* start *
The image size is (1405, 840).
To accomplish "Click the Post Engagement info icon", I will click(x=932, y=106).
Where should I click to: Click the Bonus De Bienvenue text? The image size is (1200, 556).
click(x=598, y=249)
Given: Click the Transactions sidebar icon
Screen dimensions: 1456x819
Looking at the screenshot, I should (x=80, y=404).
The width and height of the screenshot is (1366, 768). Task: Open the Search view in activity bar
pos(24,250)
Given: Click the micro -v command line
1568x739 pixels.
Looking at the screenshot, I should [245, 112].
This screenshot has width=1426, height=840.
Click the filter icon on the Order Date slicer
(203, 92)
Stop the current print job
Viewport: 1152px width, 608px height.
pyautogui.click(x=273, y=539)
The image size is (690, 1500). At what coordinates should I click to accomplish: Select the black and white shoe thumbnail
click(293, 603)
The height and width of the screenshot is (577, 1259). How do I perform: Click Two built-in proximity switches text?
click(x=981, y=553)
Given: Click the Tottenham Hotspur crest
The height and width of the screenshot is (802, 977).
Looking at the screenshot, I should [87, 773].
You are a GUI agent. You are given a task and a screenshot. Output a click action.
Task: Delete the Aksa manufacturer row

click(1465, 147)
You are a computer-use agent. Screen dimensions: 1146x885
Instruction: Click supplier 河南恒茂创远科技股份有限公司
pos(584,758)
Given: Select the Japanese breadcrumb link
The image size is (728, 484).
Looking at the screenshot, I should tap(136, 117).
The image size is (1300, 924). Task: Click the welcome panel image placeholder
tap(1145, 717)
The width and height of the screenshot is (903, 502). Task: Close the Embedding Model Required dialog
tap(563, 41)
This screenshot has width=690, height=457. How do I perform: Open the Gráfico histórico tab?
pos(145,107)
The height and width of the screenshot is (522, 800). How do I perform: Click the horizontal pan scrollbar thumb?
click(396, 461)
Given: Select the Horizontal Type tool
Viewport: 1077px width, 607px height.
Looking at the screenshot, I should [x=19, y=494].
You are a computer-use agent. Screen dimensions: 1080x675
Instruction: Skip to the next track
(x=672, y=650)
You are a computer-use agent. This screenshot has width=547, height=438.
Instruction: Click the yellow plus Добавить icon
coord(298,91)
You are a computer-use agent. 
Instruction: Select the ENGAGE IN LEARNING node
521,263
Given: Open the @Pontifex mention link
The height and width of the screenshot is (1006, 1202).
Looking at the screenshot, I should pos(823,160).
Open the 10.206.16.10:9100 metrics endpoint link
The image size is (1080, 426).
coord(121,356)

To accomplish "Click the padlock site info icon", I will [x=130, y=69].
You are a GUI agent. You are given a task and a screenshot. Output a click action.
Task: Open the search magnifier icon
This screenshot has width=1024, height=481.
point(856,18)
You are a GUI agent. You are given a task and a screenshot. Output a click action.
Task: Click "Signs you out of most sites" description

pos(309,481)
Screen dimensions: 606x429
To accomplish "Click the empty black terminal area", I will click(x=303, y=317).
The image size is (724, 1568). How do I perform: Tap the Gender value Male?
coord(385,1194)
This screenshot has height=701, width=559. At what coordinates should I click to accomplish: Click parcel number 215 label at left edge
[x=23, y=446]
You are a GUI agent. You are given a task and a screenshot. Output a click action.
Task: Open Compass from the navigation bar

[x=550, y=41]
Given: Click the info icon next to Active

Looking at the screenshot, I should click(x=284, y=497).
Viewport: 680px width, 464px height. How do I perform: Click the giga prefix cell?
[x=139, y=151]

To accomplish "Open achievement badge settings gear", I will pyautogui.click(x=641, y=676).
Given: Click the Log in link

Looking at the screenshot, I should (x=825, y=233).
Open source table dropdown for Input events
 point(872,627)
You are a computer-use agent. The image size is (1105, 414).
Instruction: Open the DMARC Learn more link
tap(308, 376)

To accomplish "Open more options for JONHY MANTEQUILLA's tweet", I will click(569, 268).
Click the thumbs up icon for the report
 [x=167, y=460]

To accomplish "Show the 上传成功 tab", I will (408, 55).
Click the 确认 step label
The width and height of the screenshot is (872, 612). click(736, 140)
* end *
■ Problem description
Rename "Transactions" to "Payments" in the lines that run from the start of the records through the line containing "Looking at the screenshot, I should (x=80, y=404).", keeping everything else the same. Give only those lines.

■ Answer to this problem
The image size is (1405, 840).
To accomplish "Click the Post Engagement info icon", I will click(x=932, y=106).
Where should I click to: Click the Bonus De Bienvenue text? The image size is (1200, 556).
click(x=598, y=249)
Given: Click the Payments sidebar icon
Screen dimensions: 1456x819
Looking at the screenshot, I should (x=80, y=404).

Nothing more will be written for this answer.